Hi,
I have ChIpseq data, 4 samples (2 groups with 2 replicates each). I did SICER peak calling and tried to perform DiffBind. But I always get the same error. [1] “en_US.UTF-8”.
By the way, I tried the first condition with the name “Condition”, but got the same error.
The output from SICER is in a non-standardized bed format, so it is assigned the interval datatype. Even if the coordinates are adjusted to be “0-based, fully-closed start” (an option on the tool form, and you used that), the change applied only makes the first three columns of the data match strict bed format.
Diffbind as wrapped for Galaxy expects a strict bed input for peaks. If a similar tabular datatype is input, Galaxy will try to convert it to bed format at runtime. For SICER peak outputs, that is not enough, results in required information loss, and leads to the particular error you ran into.

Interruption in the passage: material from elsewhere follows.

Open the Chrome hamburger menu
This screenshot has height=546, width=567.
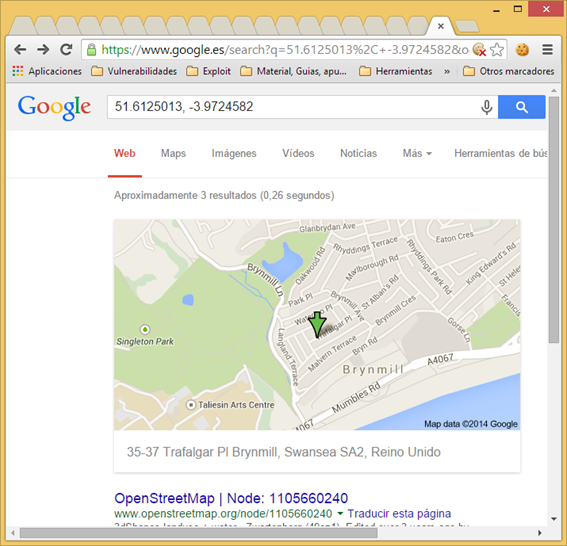tap(547, 50)
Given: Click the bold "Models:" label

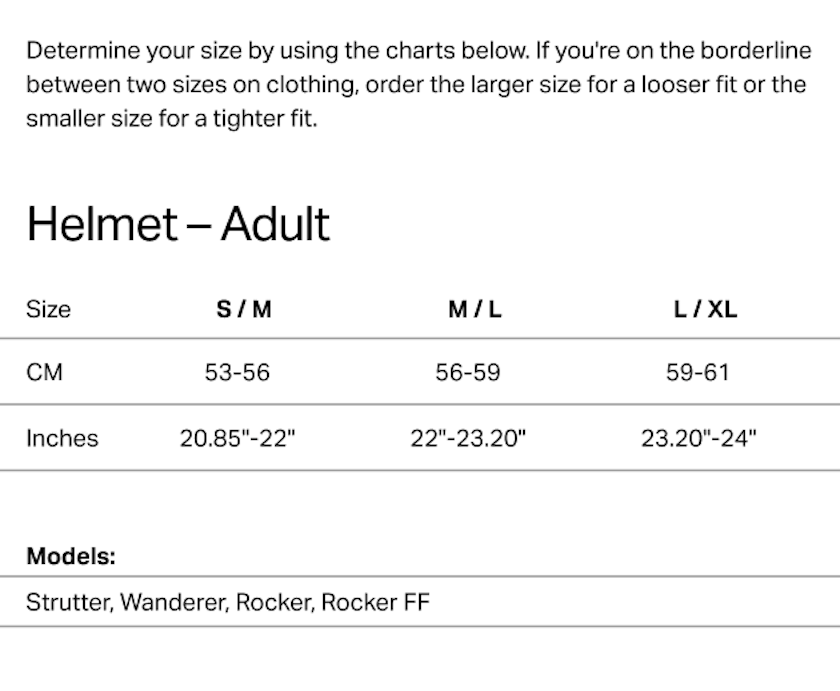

If you want to use the SICER output with Diffbind, you’ll need to transform all peak input data to bed6 formatted datasets. Use tools in the “Data Manipulation” tool group. This will involve rearranging and removing existing data columns, plus filling some new column data in.

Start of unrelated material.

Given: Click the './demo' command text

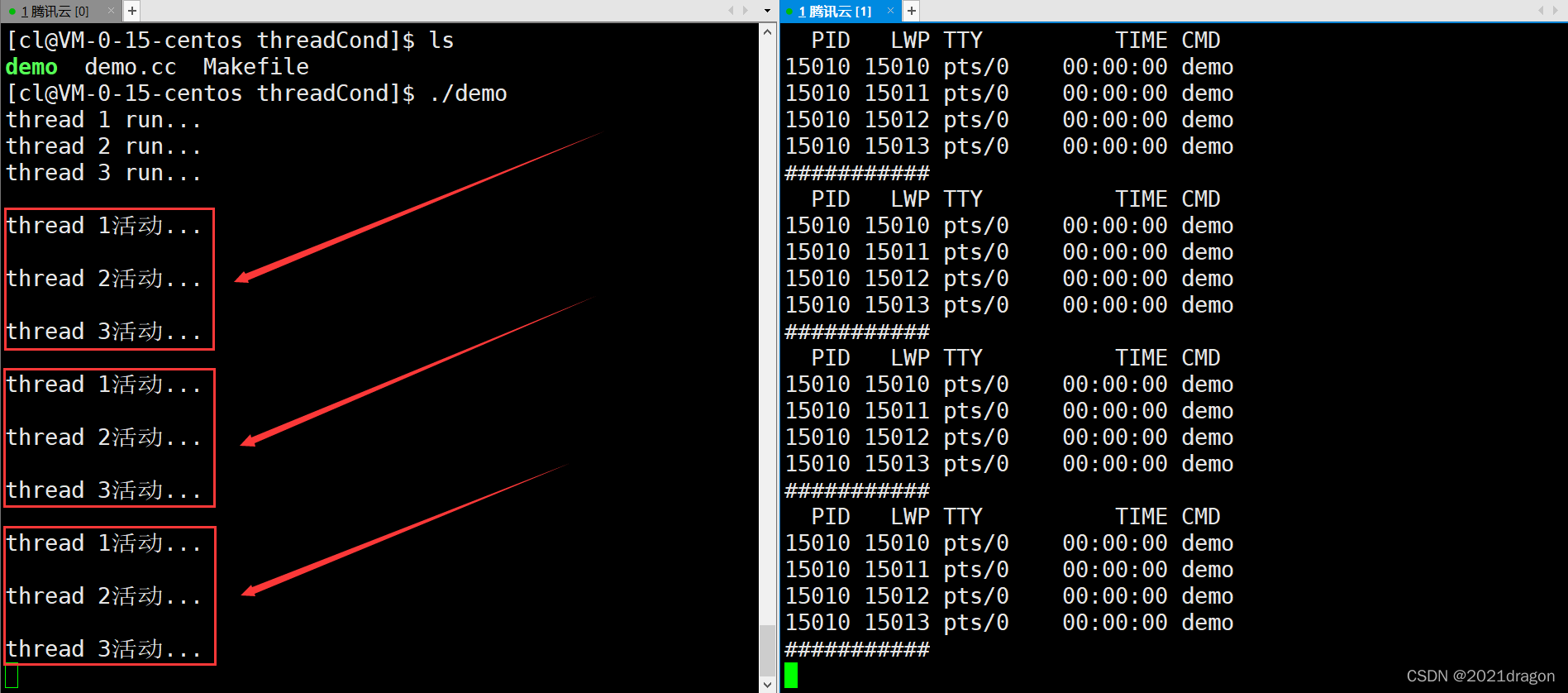Looking at the screenshot, I should coord(468,93).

Once the 1) peak inputs are adjusted to have the content below, 2) the tool form is changed to designate the 5th column as the “score” value, and 3) the datasets are assigned to the bed datatype, the current tool error will be avoided.
The bed6 contents:
column 1-3 should be the original data (chrom, start, stop)
column 4 can be a default but not empty value (name, see the first FAQ below for accepted values)
column 5 should be the peak calling statistic you want to be used (score)
column 6 should be filled in with + for all lines for your use case (strand, set to forward)
One of the output files from SICER, “Test-W200-G600-FDR0.01-islandfiltered.bed”, was a strict bed6 file. So, I ran DiffBind using this file and the job was completed.
However, the number of regions in the result was unusually small, and when I checked the details, I found an error message in “Tool standard error” of “Job information”.
What should I do?
Hi Jennifer,
I uploaded the SICER (test-W200-G600.scoreisland) file to History after modifying it to bed6. I ran DiffBind using this file. I got an error message when using the sample named KO d14 (see dataset numbers 860 and 863).